--- Extracted data Enclosed Below ---

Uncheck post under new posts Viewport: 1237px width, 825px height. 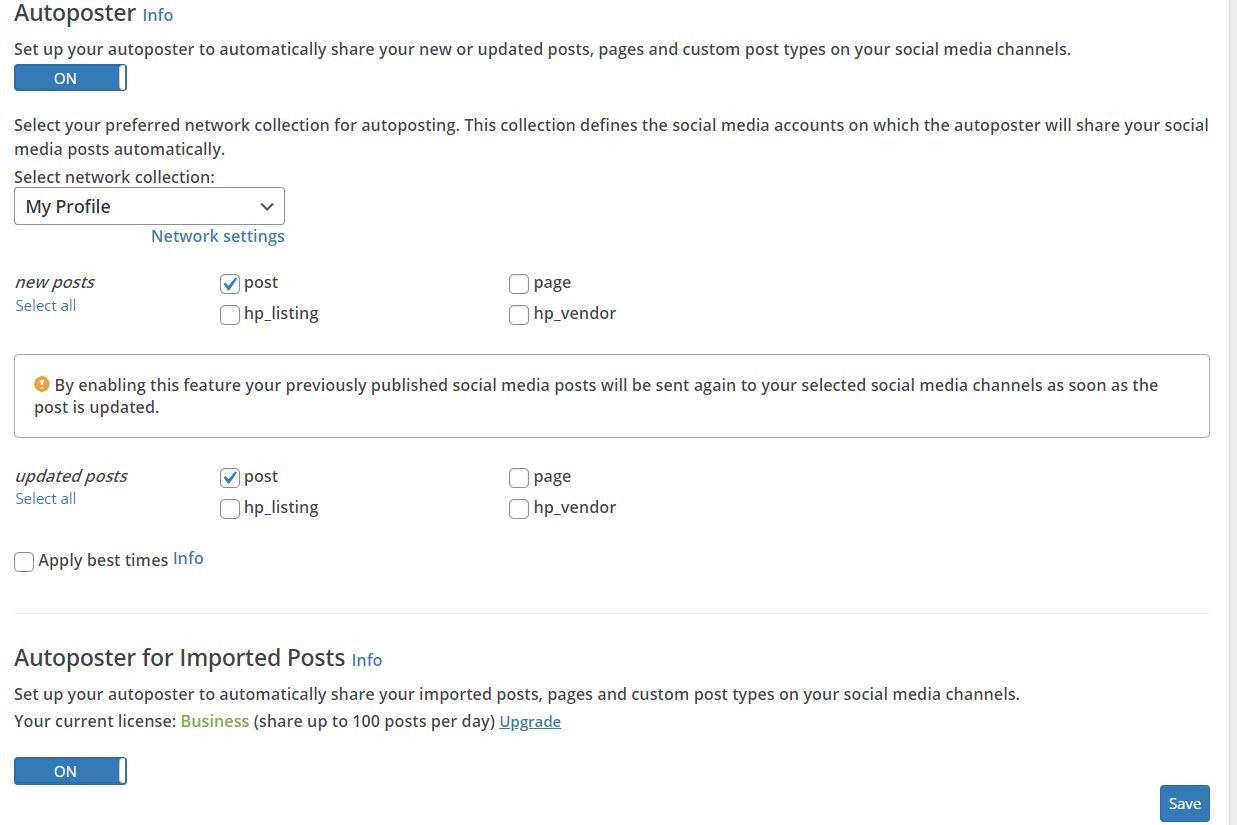[230, 284]
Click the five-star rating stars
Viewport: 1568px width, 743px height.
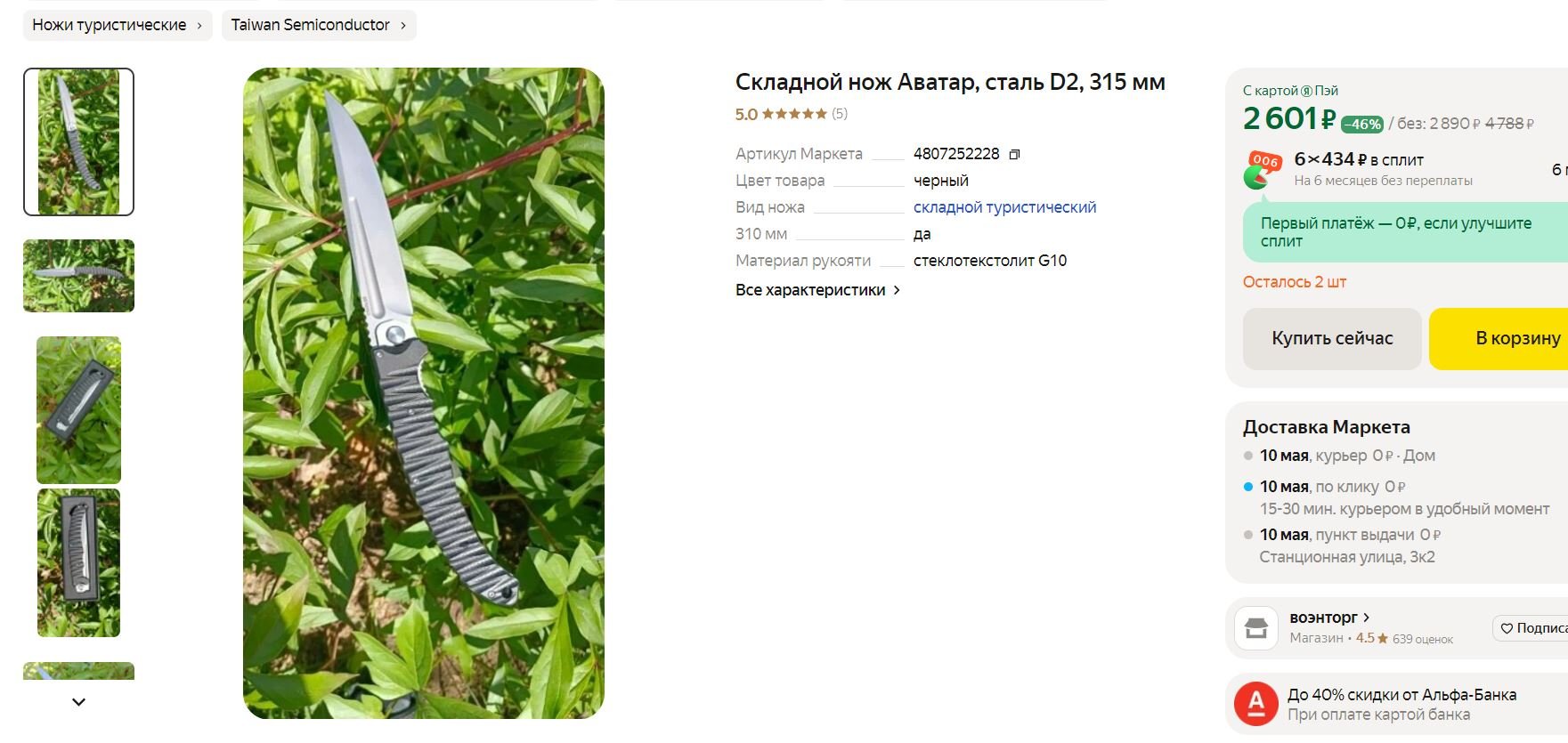tap(794, 114)
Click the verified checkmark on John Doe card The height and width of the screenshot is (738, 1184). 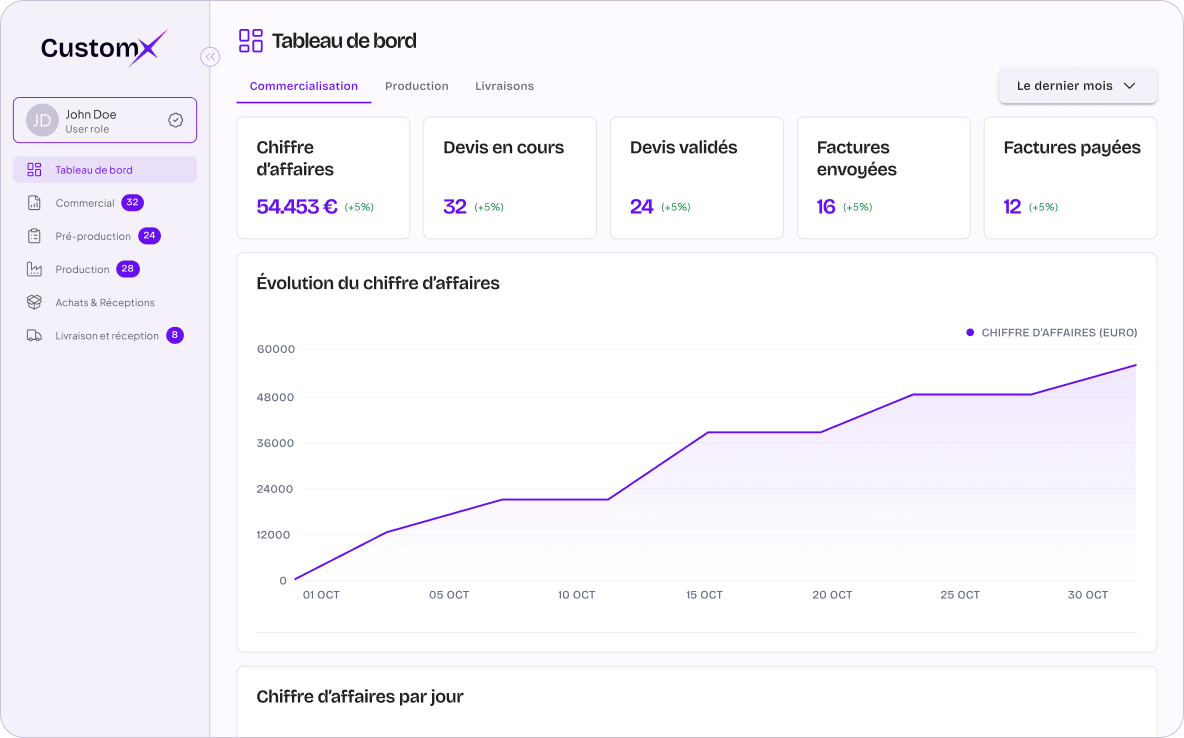(x=175, y=120)
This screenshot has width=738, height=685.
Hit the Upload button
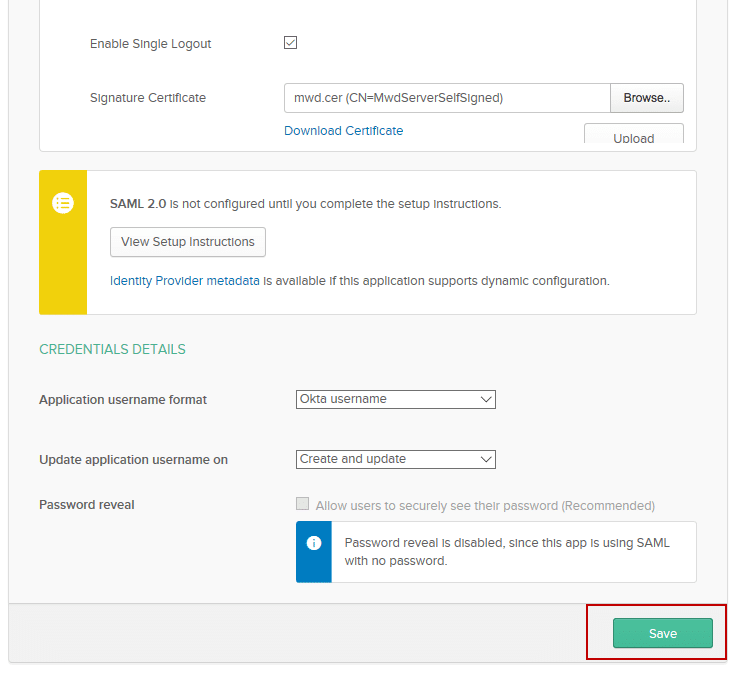coord(633,136)
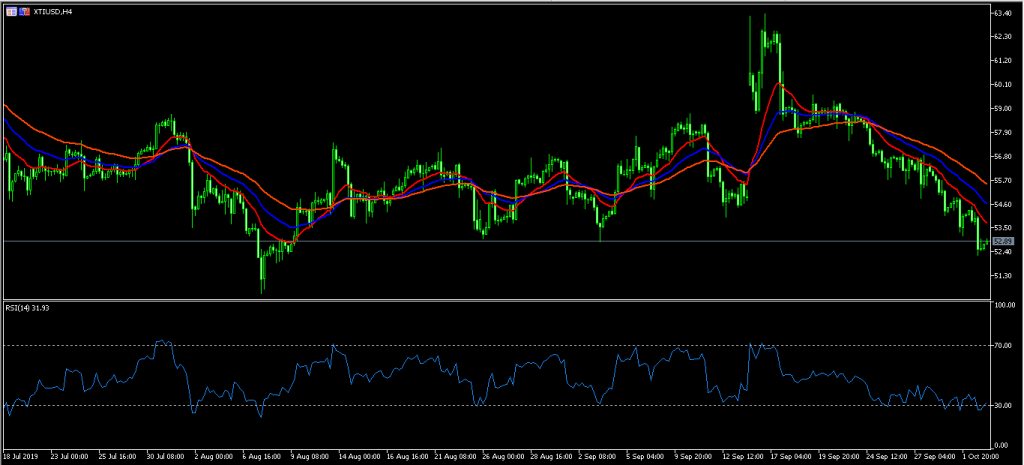Click the RSI 70.00 level label

pos(1004,345)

--- End of Enclosed Extracted data ---

▸ Task item
Copy out exactly, without any pictures, the lines above that begin at the one with "This screenshot has width=738, height=685." and end at the last line of the listing.

▸ Exercise response
This screenshot has width=738, height=685.
Hit the Upload button
coord(633,136)
Click the RSI 70.00 level label

pos(1004,345)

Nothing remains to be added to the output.